Below are the records; print exactly the lines from the one with "You are a GUI" through the last, both included, and leave the pictures out.
<<<<
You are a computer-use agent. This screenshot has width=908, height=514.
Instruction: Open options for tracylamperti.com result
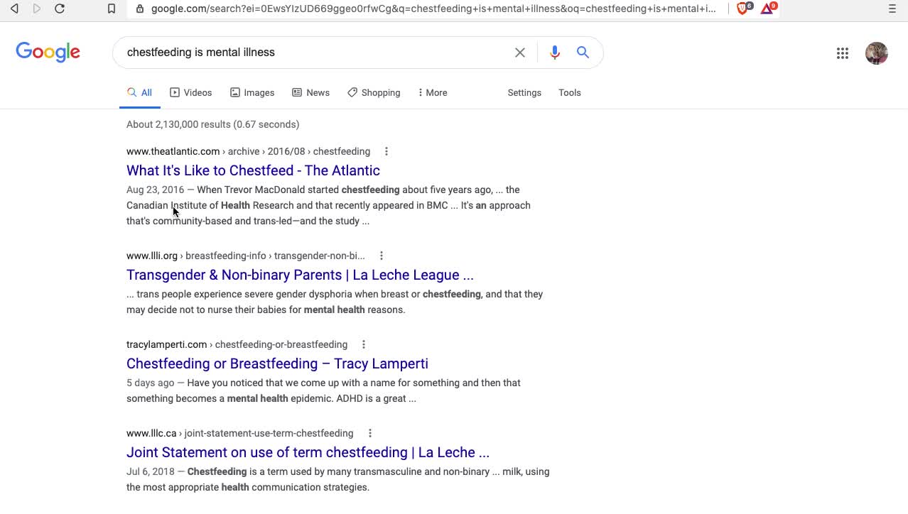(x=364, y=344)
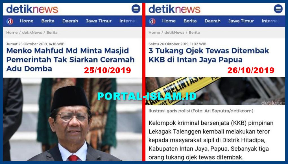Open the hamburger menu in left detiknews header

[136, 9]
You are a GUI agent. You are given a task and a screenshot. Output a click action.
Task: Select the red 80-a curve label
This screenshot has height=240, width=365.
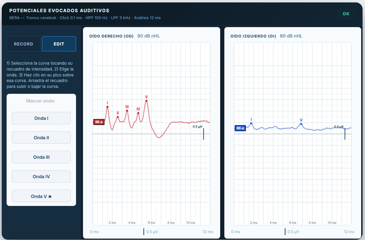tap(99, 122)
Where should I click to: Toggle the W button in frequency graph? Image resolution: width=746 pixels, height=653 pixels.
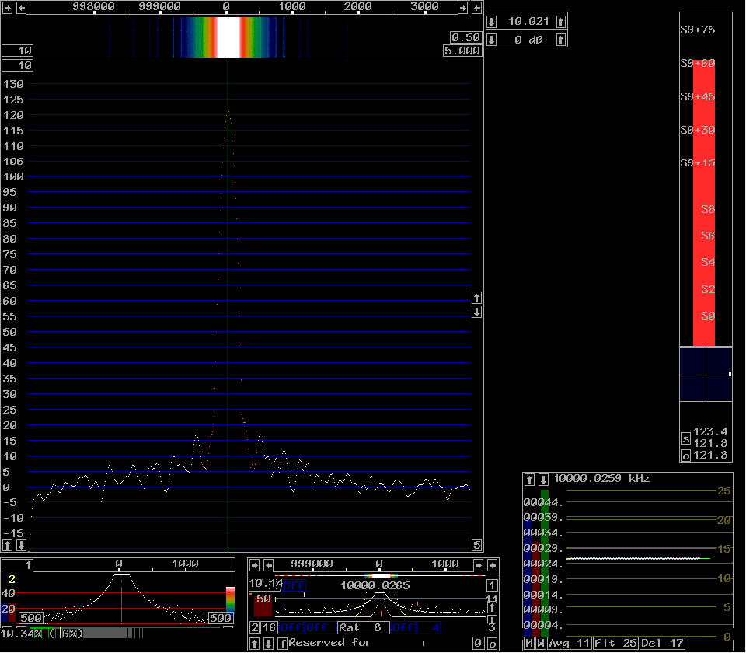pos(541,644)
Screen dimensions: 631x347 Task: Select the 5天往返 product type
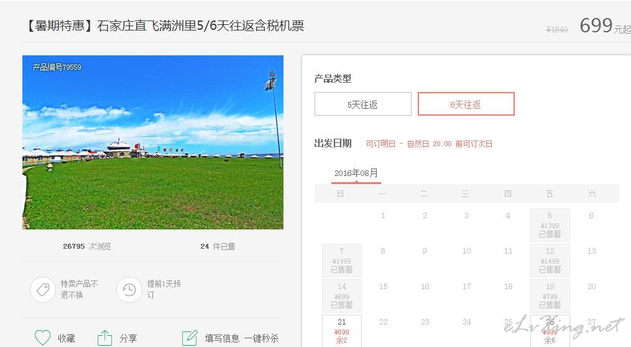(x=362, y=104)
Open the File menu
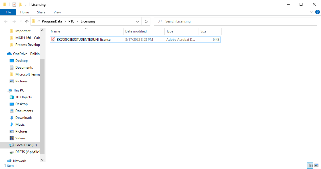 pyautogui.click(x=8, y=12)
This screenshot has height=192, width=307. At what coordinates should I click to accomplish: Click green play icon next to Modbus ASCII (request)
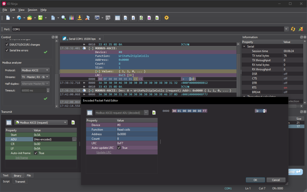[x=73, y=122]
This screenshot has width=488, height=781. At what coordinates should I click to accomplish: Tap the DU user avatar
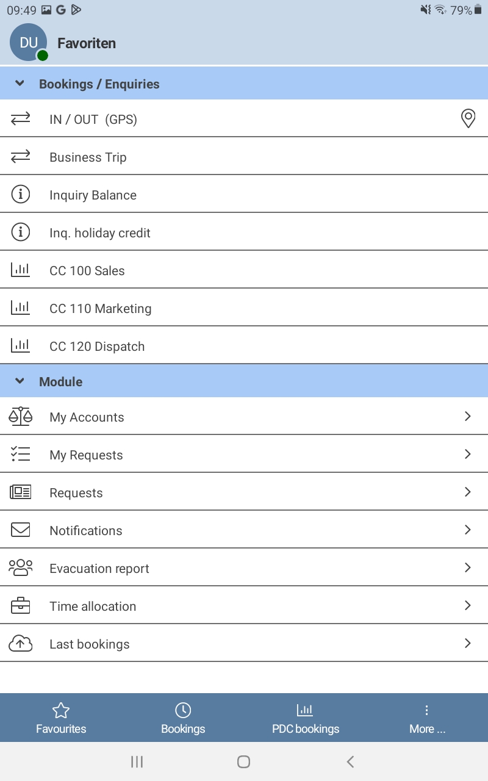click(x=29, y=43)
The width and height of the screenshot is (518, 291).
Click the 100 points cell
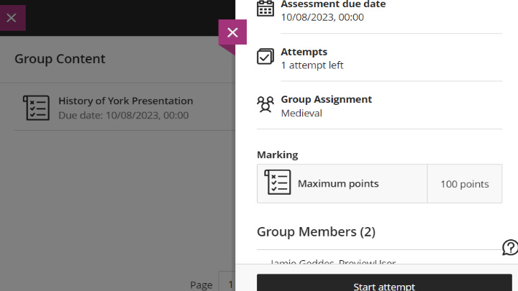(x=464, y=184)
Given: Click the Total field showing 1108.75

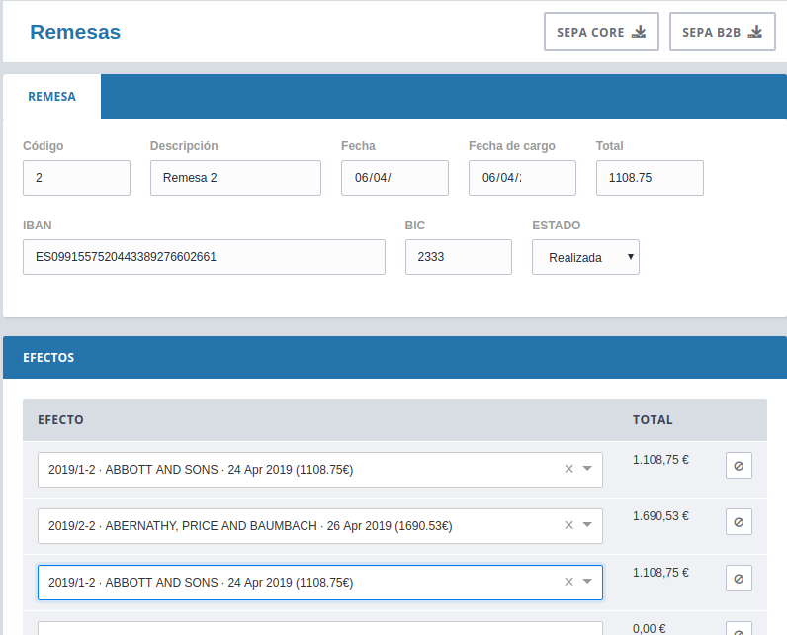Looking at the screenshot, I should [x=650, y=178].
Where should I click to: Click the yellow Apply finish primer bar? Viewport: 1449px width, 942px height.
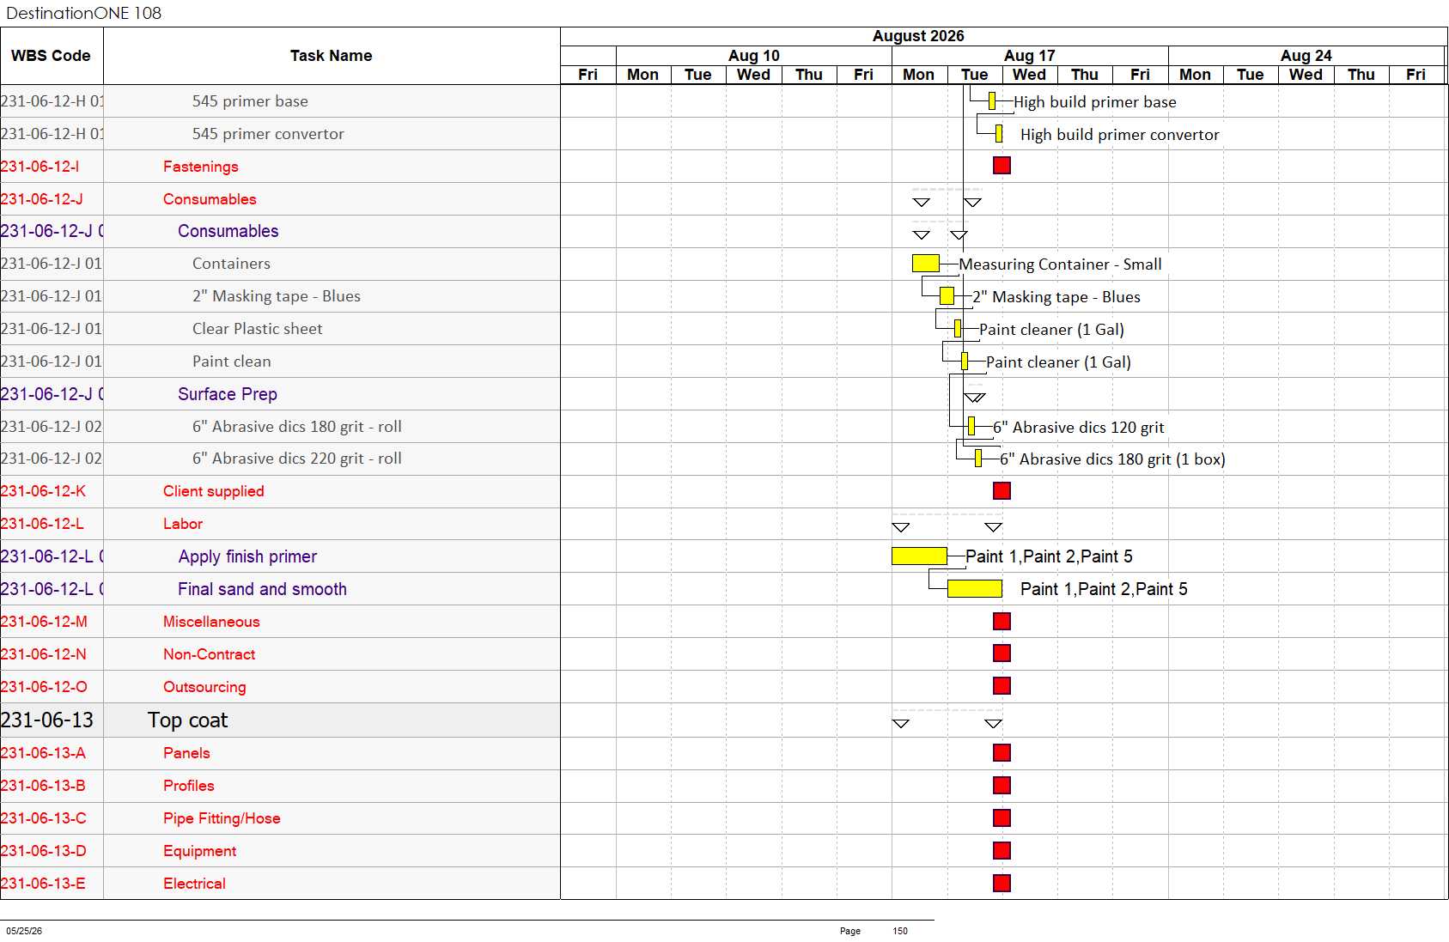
>>>>
§ Written solution
You are a GUI agent. You are given a task and a screenshot. Output a click action.
Task: Select the red 80-a curve label
This screenshot has height=240, width=365.
tap(99, 122)
Where should I click to: Toggle the W button in frequency graph? Image resolution: width=746 pixels, height=653 pixels.
pos(541,644)
Screen dimensions: 631x347 Task: Select the 5天往返 product type
(x=362, y=104)
Open the File menu
 pyautogui.click(x=8, y=12)
This screenshot has height=192, width=307. At what coordinates should I click to accomplish: Click green play icon next to Modbus ASCII (request)
[x=73, y=122]
This screenshot has width=488, height=781. At what coordinates should I click to accomplish: Tap the DU user avatar
click(x=29, y=43)
The width and height of the screenshot is (518, 291).
Click the 100 points cell
(x=464, y=184)
Given: Click the Total field showing 1108.75

Looking at the screenshot, I should [x=650, y=178].
Where should I click to: Click the yellow Apply finish primer bar? Viewport: 1449px width, 942px height.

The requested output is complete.